Last week, HMRC quietly confirmed that its plans to extend Making Tax Digital (MTD) to corporation tax have been scrapped. The announcement came buried within its updated transformation roadmap, a long and wide-ranging policy document.
Instead of pressing ahead with digitalisation for corporation tax, HMRC said it is now “developing an approach to the future administration of corporation tax that is suited to the varying needs of the diverse corporation tax population.”
It explained that the population includes a broad range of organisations, from small businesses and multinationals to charities and property management companies, but gave no further details.
MTD for Income Tax will still go ahead from April 2026 for self-employed individuals, sole traders and landlords earning over £50,000. However, there is currently no alternative roadmap or timeline for corporation tax reform.

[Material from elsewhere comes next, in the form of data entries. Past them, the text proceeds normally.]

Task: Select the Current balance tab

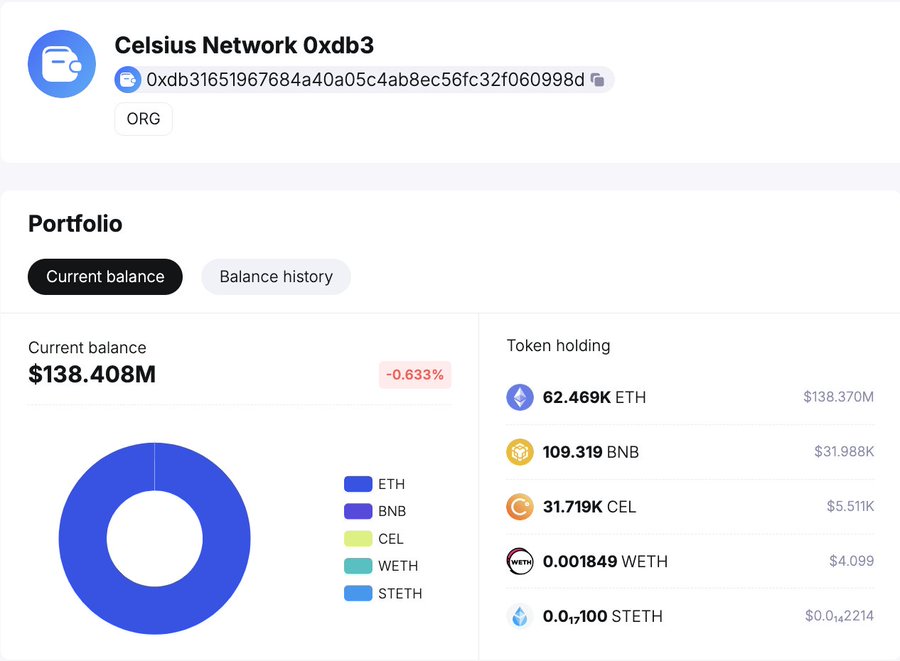Action: (x=105, y=277)
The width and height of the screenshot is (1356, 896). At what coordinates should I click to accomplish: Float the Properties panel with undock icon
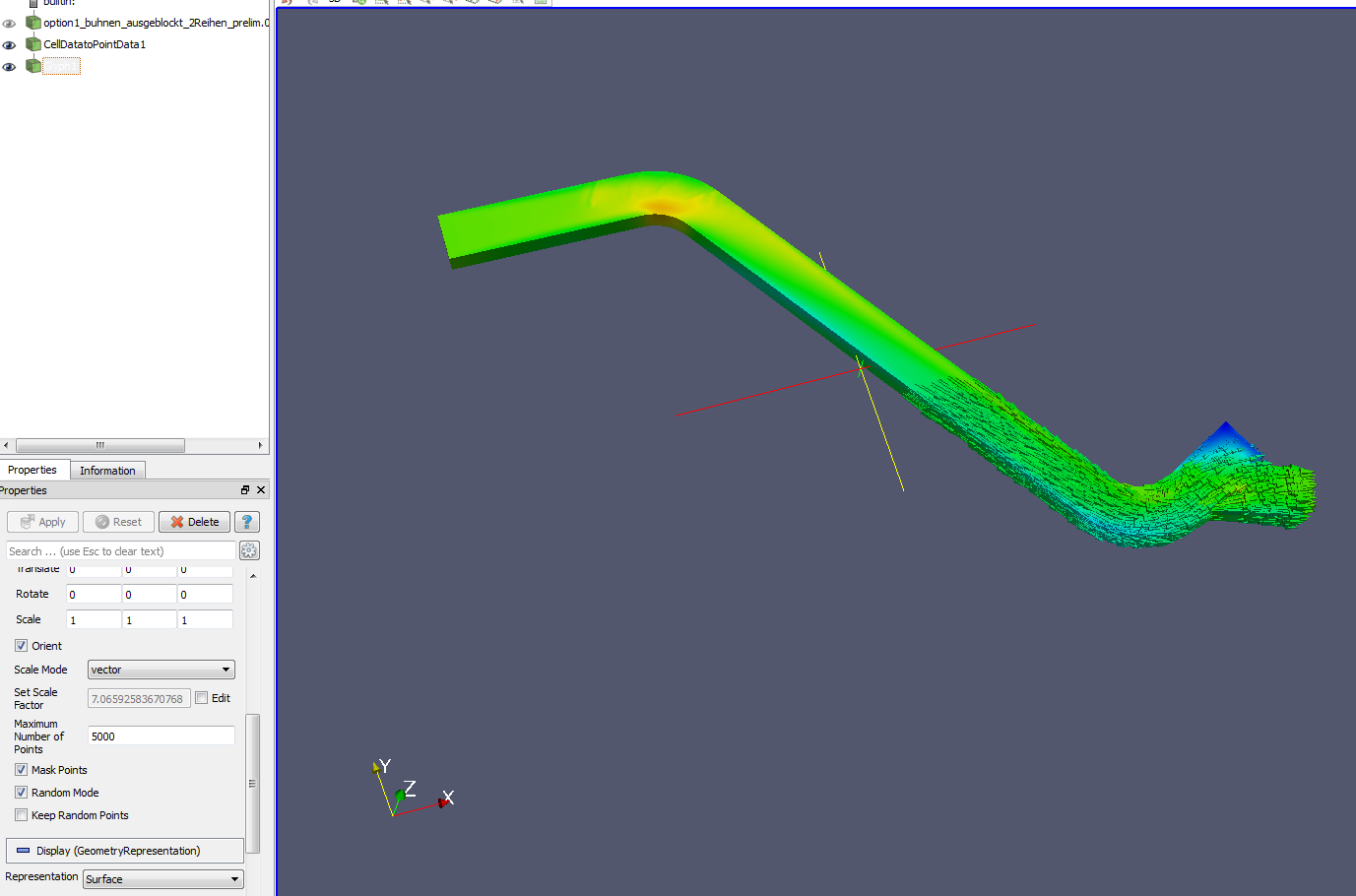[x=245, y=490]
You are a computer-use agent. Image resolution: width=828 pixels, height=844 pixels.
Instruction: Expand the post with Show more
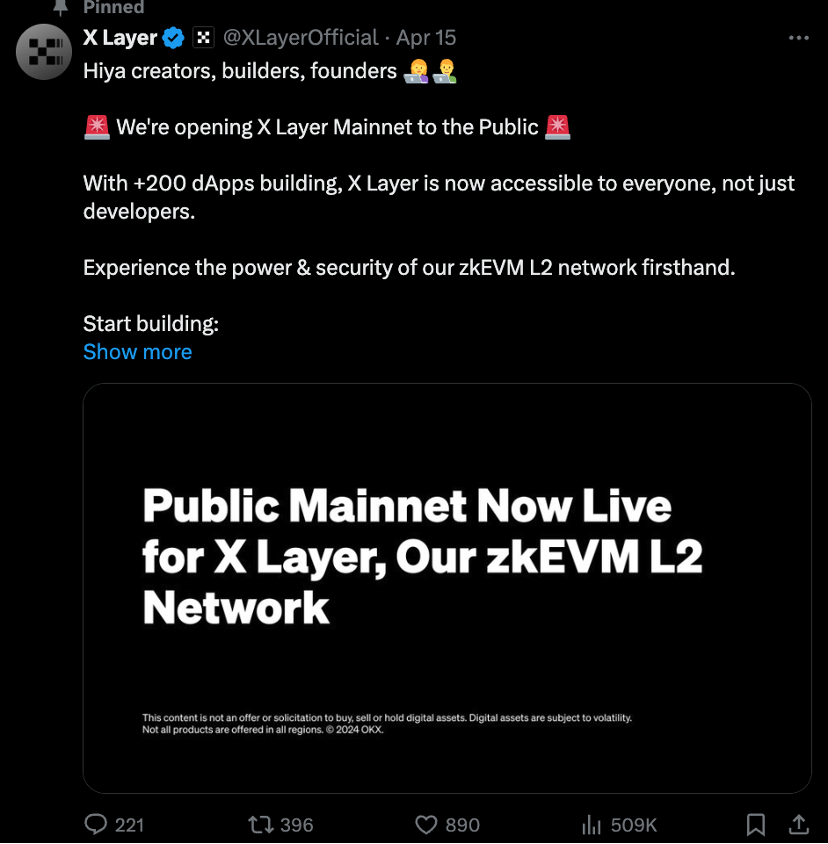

HMRC did state that it remains “committed to consulting and providing early clarity and assurance on both the design and timing of changes.” It also intends to work closely with stakeholders to identify reforms that provide the best outcomes for both taxpayers and the Government.
In light of the Government’s broader aims to support growth and reduce regulation for businesses, the decision to shelve MTD for Corporation Tax is not entirely unexpected. It reflects growing concerns around administrative burden, cost, and digital readiness – particularly for smaller companies – as well as a political drive to cut red tape.